期間は8月22日までの6週間。感染リスクが高いとみている飲酒の規制を強化するため、酒類を提供する飲食店に再び休業を要請した。
11日が期限だった沖縄への緊急事態宣言と、埼玉、千葉、神奈川、大阪4府県への「まん延防止等重点措置」の期限も8月22日まで延長されたほか、沖縄は酒類を提供する飲食店への休業要請を継続。重点措置下の4府県でも酒類提供は原則停止となるものの、知事の判断で緩和できることに。北海道、愛知、京都、兵庫、福岡の5道府県を対象とした重点措置は11日をもって解除となった。
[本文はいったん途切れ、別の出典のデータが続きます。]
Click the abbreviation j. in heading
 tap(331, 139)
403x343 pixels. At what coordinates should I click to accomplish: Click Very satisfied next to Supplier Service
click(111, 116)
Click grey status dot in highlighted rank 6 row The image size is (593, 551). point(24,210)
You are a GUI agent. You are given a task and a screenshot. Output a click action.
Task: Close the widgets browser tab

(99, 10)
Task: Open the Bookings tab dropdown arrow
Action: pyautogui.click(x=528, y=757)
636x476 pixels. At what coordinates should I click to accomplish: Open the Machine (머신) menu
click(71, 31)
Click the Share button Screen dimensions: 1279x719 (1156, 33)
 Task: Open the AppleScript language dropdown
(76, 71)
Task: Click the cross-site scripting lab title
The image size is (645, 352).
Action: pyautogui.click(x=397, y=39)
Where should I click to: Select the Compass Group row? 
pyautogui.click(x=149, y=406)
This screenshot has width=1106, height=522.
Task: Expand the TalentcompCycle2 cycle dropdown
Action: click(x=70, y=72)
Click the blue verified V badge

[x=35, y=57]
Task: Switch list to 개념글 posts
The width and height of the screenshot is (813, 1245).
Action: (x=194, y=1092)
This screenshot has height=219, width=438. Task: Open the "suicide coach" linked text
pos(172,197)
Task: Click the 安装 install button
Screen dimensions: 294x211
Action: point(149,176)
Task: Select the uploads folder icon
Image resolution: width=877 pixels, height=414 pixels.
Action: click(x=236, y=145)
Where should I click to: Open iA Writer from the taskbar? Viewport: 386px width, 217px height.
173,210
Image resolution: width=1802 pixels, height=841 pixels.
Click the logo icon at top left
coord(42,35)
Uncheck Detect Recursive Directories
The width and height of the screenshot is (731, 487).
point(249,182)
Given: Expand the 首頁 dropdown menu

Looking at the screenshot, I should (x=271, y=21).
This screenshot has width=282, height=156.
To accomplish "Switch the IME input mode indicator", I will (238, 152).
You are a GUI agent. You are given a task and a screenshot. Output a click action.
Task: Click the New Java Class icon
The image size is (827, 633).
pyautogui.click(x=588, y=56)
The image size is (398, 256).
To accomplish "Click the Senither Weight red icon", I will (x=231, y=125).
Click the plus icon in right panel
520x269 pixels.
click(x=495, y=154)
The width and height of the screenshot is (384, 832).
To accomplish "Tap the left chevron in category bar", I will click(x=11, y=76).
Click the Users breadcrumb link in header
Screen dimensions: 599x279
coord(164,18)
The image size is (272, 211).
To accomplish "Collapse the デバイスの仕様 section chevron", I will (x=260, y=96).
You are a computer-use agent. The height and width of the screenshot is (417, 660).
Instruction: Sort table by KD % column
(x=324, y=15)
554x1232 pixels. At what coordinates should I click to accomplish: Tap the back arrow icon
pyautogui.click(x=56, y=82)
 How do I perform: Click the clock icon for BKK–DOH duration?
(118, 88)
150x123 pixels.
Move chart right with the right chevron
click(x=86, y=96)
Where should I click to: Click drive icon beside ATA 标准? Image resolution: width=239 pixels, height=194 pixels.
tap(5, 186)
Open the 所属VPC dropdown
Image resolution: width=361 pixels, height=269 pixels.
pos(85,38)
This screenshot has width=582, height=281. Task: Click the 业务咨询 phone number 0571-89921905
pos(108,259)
繰り返される緊急事態宣言だが、人流の大幅減少には必ずしもつながっていない。読売新聞はNTTドコモの「モバイル空間統計」のデータを利用し、12日午前8時台の都内の主要駅周辺の人出を調査。
それによると、1週間前の5日と比較して、東京駅は0・5%減、新宿駅は2・2%減、品川駅3・5%減で、ほぼ横ばい。3回目の宣言後初の月曜日(4月26日)と比べると、東京駅は4・3%増、新宿駅は1・3%増、品川駅は0・6%増で、いずれも人出に大きな変化はみられなかったという。
呪われた五輪ならぬ菅政治
世論調査で国民の多くが「中止」を求めていた東京五輪は予定通り、23日に開幕する予定だが、「あと10日」に迫る中でも、過去の五輪で見られたような歓迎ムードはほとんどみられない。むしろ、街中には五輪に対して誰も期待も興奮も示さず――といった冷ややかな雰囲気が静かに広がり続けるばかりだ。
くだらない延命策を考えるよりも退陣が国民のため |
こうした中、11日のNHK「日曜討論」に出演した東京五輪組織委員会の武藤事務総長は、無観客開催に伴う五輪ボランティアの扱いについて言及。「たとえ1日でも活動できるような工夫をしたい」と言っていたが、この発言には驚いてしまう。なぜなら、この直前の時期になっても、ボランティアの計画すら決まっていない、と明かしたに等しいからだ。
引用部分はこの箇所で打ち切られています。